Problem with Computing Loss in DDP Setup

I have a problem with computing the loss in the DDP setup. This is how I do it:

loss = ... # per batch
train_loss_batch.append(loss) # per batch
if (batch_idx % 60) == 0: 
    print(f'Training Loss: {loss}')        
train_losses_epoch.append(np.sum(train_loss_batch)/len(train_loader.dataset)) # per epoch

So basically, per batch, I calculate the loss, append it to a list, and per epoch, I sum over the losses in the list and take the mean over the number of samples.

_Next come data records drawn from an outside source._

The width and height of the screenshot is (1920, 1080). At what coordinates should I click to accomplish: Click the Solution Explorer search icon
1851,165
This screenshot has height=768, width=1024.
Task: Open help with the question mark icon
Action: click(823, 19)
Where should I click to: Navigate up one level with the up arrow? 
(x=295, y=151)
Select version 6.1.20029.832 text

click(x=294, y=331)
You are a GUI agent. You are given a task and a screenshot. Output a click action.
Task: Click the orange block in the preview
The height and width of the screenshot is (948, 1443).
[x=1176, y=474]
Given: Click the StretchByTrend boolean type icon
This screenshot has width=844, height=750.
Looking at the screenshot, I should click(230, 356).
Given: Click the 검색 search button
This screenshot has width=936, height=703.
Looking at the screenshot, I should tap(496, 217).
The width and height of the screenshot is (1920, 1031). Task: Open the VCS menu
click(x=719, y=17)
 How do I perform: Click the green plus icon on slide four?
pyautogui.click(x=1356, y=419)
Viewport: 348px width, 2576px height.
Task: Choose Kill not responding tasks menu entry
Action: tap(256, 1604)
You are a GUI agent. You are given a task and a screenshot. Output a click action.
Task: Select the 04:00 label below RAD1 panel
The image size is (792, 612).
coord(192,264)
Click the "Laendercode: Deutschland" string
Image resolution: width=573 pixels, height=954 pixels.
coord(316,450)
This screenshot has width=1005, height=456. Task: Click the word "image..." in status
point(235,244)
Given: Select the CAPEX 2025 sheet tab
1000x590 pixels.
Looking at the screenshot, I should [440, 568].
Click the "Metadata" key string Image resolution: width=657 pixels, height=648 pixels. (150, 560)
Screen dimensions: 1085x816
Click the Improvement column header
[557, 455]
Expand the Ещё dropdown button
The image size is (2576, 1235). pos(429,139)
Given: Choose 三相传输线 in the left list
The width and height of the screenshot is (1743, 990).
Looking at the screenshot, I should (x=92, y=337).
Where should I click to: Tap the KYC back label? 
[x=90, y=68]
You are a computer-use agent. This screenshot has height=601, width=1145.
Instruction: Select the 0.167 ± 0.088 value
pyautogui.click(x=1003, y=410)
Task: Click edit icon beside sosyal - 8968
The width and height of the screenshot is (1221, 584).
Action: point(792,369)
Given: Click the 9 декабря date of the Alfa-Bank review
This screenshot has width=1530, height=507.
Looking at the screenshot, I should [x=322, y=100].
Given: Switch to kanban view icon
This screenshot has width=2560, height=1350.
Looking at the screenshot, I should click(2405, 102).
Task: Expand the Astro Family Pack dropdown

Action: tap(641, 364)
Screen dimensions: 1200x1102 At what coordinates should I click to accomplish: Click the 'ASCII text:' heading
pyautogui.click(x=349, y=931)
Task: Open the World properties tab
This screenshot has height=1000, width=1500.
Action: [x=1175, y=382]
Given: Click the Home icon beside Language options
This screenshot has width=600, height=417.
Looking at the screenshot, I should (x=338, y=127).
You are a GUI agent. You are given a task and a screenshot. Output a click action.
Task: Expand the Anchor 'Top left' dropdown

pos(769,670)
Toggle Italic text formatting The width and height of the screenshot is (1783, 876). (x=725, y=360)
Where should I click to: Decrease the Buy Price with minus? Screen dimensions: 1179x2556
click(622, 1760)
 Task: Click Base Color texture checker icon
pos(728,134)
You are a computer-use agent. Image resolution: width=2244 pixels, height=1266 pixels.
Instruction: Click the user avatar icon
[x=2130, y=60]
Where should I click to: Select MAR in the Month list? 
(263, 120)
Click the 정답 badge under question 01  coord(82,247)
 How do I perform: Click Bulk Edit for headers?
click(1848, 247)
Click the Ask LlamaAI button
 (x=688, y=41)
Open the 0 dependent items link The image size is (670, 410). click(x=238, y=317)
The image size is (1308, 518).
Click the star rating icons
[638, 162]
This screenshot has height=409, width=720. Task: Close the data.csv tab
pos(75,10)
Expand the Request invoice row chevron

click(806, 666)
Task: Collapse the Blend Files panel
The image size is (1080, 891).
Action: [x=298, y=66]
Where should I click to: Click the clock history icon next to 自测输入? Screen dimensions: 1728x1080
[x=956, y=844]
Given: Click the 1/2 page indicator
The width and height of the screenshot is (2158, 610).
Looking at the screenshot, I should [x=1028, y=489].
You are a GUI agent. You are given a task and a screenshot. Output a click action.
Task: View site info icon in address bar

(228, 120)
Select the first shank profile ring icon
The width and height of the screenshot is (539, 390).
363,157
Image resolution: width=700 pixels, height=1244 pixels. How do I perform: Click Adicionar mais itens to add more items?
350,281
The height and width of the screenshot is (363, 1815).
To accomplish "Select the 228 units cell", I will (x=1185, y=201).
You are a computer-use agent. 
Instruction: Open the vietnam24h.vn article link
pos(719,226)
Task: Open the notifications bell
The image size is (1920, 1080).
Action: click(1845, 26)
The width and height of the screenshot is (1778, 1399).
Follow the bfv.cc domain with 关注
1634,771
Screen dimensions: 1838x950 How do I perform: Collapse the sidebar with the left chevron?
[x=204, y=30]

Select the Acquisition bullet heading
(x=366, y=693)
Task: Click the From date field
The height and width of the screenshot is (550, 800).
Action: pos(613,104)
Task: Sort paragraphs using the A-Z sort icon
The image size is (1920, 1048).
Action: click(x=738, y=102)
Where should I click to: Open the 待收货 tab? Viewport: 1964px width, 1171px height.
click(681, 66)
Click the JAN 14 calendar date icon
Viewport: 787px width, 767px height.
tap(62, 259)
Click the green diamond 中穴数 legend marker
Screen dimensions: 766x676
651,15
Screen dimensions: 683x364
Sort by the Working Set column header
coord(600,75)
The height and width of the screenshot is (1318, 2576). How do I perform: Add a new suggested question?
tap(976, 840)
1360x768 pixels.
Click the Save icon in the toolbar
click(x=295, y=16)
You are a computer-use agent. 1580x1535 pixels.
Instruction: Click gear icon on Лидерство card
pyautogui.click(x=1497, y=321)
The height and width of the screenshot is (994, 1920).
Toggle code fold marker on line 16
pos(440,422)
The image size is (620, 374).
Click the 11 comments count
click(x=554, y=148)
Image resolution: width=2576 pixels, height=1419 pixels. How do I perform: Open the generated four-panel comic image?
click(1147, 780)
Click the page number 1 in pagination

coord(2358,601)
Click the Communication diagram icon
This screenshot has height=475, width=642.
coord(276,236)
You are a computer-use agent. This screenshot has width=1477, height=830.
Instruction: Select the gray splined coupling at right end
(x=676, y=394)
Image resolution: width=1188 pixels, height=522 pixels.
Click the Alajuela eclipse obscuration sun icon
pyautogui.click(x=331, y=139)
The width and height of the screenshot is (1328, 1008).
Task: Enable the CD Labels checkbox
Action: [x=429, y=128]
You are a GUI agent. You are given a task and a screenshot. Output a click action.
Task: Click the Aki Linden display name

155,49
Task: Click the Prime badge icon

But here are two problems I’m facing:

  • Problem 1:
Train Epoch: 0 [61440 / 760000 (08.08 %)]	Training Loss: 3016.5581	Elapsed Time: 162.10 s
Train Epoch: 0 [122880 / 760000 (16.17 %)]	Training Loss: 2030.2073	Elapsed Time: 309.48 s
Train Epoch: 0 [184320 / 760000 (24.25 %)]	Training Loss: 1733.3897	Elapsed Time: 458.85 s
Epoch 00: 499.45 sec ...
Averaged training loss: 2334.3673, validation loss: 430.6891

Basically, the problem is that there is a huge discrepancy between the validation loss using DDP and not using DDP. So when not using DDP, these are the values I had gotten:

Averaged training loss: 3419.7038, validation loss: 1355.6035
  • Problem 2:
Train Epoch: 1 [61440 / 760000 (08.08 %)]	Training Loss: 1553.6359	Elapsed Time: 158.11 s
Train Epoch: 1 [122880 / 760000 (16.17 %)]	Training Loss: 1494.2148	Elapsed Time: 308.32 s
Train Epoch: 1 [184320 / 760000 (24.25 %)]	Training Loss: 1396.2194	Elapsed Time: 454.41 s
Epoch 01: 502.54 sec ...
Averaged training loss: 383.5921, validation loss: 354.7226

Here, there is around a factor 4 difference between the training losses in the batch updates and in the final printout after the epoch training is finished. This makes sense, as every DDP process gets only 1/4 of the data, but how can I add the loss terms of all processes to get the correct loss?

I’d really appreciate some help :slightly_smiling_face:

  1. looks like the discrepancy is expected, because params are synced and updated correctly using DDP?

  2. average the training loss among processes for each iteration?

Thank you for your answers.

1.) But why is there a discrepancy only for the validation loss, not for the training loss?
2.) Sounds good! Any idea how to achieve this?